----- Provided records -----
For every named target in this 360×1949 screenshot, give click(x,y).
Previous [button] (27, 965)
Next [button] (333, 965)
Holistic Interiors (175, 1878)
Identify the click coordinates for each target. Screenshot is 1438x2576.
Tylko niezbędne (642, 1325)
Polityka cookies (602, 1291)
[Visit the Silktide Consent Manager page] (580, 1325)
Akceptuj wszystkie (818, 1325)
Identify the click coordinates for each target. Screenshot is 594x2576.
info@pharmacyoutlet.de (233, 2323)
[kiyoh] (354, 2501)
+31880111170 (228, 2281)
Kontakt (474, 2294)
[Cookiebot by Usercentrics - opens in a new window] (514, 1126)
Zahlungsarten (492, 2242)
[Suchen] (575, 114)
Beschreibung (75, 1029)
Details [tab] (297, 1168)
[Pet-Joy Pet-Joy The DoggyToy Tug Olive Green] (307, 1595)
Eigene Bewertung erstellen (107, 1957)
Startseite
-----
-- Work instruction --
Above are the records; copy every line in them that holds the word "each".

-- Solution below --
Identify the click coordinates for each target. Screenshot is 1438x2576.
Identify the click coordinates for each target. Screenshot is 594x2576.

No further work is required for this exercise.